**WHAT TO DO**. Convert every line below into a numbered list, leaving out any blank lines.

--- SUPPLIED MATERIAL ---

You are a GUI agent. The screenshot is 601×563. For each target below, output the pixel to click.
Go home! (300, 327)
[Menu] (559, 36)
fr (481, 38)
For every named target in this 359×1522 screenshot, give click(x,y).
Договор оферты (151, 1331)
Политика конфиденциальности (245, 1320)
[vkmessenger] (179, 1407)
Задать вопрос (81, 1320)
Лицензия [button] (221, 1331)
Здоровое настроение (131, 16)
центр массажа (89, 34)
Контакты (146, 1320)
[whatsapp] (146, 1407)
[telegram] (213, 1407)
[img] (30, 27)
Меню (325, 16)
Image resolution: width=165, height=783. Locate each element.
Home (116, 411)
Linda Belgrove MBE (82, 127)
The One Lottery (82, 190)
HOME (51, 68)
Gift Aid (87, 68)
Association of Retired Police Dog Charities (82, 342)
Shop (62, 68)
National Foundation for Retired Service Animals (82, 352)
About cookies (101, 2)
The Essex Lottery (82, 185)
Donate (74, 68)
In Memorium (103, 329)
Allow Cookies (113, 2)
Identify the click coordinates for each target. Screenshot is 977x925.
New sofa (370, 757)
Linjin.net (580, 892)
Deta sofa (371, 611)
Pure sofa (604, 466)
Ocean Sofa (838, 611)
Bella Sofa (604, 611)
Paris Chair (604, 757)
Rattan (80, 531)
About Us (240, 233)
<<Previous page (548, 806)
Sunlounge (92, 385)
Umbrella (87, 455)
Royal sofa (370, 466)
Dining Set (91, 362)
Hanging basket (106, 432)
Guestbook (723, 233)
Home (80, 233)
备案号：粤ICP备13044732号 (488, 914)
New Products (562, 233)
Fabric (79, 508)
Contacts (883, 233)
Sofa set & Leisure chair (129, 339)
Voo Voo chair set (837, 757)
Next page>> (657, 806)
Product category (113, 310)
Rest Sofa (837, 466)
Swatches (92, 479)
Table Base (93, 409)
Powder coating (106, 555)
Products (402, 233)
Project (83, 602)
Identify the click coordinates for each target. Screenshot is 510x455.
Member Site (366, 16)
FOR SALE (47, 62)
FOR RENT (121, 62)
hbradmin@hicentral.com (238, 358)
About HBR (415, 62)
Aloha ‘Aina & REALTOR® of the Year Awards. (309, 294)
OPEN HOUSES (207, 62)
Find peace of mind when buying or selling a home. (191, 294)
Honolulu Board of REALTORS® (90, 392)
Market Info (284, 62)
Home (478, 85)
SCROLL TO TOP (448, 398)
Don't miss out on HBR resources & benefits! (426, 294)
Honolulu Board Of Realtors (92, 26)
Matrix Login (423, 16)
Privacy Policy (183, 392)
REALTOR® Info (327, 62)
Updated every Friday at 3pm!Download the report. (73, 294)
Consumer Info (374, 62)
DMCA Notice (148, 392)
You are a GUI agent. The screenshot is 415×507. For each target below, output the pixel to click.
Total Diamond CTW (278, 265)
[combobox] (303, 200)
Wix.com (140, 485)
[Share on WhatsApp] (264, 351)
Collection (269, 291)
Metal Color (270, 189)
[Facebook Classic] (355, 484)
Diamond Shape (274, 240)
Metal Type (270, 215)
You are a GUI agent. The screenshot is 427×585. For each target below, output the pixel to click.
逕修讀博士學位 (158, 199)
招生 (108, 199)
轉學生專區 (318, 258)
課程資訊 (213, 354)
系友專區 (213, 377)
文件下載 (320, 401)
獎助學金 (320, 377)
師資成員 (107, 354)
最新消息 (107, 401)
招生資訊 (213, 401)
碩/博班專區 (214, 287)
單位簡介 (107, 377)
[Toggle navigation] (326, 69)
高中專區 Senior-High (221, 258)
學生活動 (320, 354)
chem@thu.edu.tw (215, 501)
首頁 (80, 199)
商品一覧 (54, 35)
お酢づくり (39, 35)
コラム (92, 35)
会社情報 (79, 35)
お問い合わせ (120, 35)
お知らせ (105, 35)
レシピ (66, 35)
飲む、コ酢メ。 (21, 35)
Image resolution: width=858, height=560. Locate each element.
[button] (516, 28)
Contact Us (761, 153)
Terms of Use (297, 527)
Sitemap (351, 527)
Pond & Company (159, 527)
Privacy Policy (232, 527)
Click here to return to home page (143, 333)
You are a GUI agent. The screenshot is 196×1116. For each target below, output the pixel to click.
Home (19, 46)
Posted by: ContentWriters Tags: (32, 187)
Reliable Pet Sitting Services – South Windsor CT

---

**SOLUTION TO THIS PROBLEM**.
1. You are a GUI agent. The screenshot is 601×563. For each target below, output the pixel to click.
2. Go home! (300, 327)
3. [Menu] (559, 36)
4. fr (481, 38)
5. For every named target in this 359×1522 screenshot, give click(x,y).
6. Договор оферты (151, 1331)
7. Политика конфиденциальности (245, 1320)
8. [vkmessenger] (179, 1407)
9. Задать вопрос (81, 1320)
10. Лицензия [button] (221, 1331)
11. Здоровое настроение (131, 16)
12. центр массажа (89, 34)
13. Контакты (146, 1320)
14. [whatsapp] (146, 1407)
15. [telegram] (213, 1407)
16. [img] (30, 27)
17. Меню (325, 16)
18. Image resolution: width=165, height=783. Locate each element.
19. Home (116, 411)
20. Linda Belgrove MBE (82, 127)
21. The One Lottery (82, 190)
22. HOME (51, 68)
23. Gift Aid (87, 68)
24. Association of Retired Police Dog Charities (82, 342)
25. Shop (62, 68)
26. National Foundation for Retired Service Animals (82, 352)
27. About cookies (101, 2)
28. The Essex Lottery (82, 185)
29. Donate (74, 68)
30. In Memorium (103, 329)
31. Allow Cookies (113, 2)
32. Identify the click coordinates for each target. Screenshot is 977x925.
33. New sofa (370, 757)
34. Linjin.net (580, 892)
35. Deta sofa (371, 611)
36. Pure sofa (604, 466)
37. Ocean Sofa (838, 611)
38. Bella Sofa (604, 611)
39. Paris Chair (604, 757)
40. Rattan (80, 531)
41. About Us (240, 233)
42. <<Previous page (548, 806)
43. Sunlounge (92, 385)
44. Umbrella (87, 455)
45. Royal sofa (370, 466)
46. Dining Set (91, 362)
47. Hanging basket (106, 432)
48. Guestbook (723, 233)
49. Home (80, 233)
50. 备案号：粤ICP备13044732号 (488, 914)
51. New Products (562, 233)
52. Fabric (79, 508)
53. Contacts (883, 233)
54. Sofa set & Leisure chair (129, 339)
55. Voo Voo chair set (837, 757)
56. Next page>> (657, 806)
57. Product category (113, 310)
58. Rest Sofa (837, 466)
59. Swatches (92, 479)
60. Table Base (93, 409)
61. Powder coating (106, 555)
62. Products (402, 233)
63. Project (83, 602)
64. Identify the click coordinates for each target. Screenshot is 510x455.
65. Member Site (366, 16)
66. FOR SALE (47, 62)
67. FOR RENT (121, 62)
68. hbradmin@hicentral.com (238, 358)
69. About HBR (415, 62)
70. Aloha ‘Aina & REALTOR® of the Year Awards. (309, 294)
71. OPEN HOUSES (207, 62)
72. Find peace of mind when buying or selling a home. (191, 294)
73. Honolulu Board of REALTORS® (90, 392)
74. Market Info (284, 62)
75. Home (478, 85)
76. SCROLL TO TOP (448, 398)
77. Don't miss out on HBR resources & benefits! (426, 294)
78. Honolulu Board Of Realtors (92, 26)
79. Matrix Login (423, 16)
80. Privacy Policy (183, 392)
81. REALTOR® Info (327, 62)
82. Updated every Friday at 3pm!Download the report. (73, 294)
83. Consumer Info (374, 62)
84. DMCA Notice (148, 392)
85. You are a GUI agent. The screenshot is 415×507. For each target below, output the pixel to click.
86. Total Diamond CTW (278, 265)
87. [combobox] (303, 200)
88. Wix.com (140, 485)
89. [Share on WhatsApp] (264, 351)
90. Collection (269, 291)
91. Metal Color (270, 189)
92. [Facebook Classic] (355, 484)
93. Diamond Shape (274, 240)
94. Metal Type (270, 215)
95. You are a GUI agent. The screenshot is 427×585. For each target below, output the pixel to click.
96. 逕修讀博士學位 (158, 199)
97. 招生 (108, 199)
98. 轉學生專區 (318, 258)
99. 課程資訊 (213, 354)
100. 系友專區 (213, 377)
101. 文件下載 (320, 401)
102. 獎助學金 (320, 377)
103. 師資成員 (107, 354)
104. 最新消息 (107, 401)
105. 招生資訊 (213, 401)
106. 碩/博班專區 (214, 287)
107. 單位簡介 (107, 377)
108. [Toggle navigation] (326, 69)
109. 高中專區 Senior-High (221, 258)
110. 學生活動 (320, 354)
111. chem@thu.edu.tw (215, 501)
112. 首頁 (80, 199)
113. 商品一覧 (54, 35)
114. お酢づくり (39, 35)
115. コラム (92, 35)
116. 会社情報 (79, 35)
117. お問い合わせ (120, 35)
118. お知らせ (105, 35)
119. レシピ (66, 35)
120. 飲む、コ酢メ。 (21, 35)
121. Image resolution: width=858, height=560. Locate each element.
122. [button] (516, 28)
123. Contact Us (761, 153)
124. Terms of Use (297, 527)
125. Sitemap (351, 527)
126. Pond & Company (159, 527)
127. Privacy Policy (232, 527)
128. Click here to return to home page (143, 333)
129. You are a GUI agent. The screenshot is 196×1116. For each target below, output the pixel to click.
130. Home (19, 46)
131. Posted by: ContentWriters Tags: (32, 187)
132. Reliable Pet Sitting Services – South Windsor CT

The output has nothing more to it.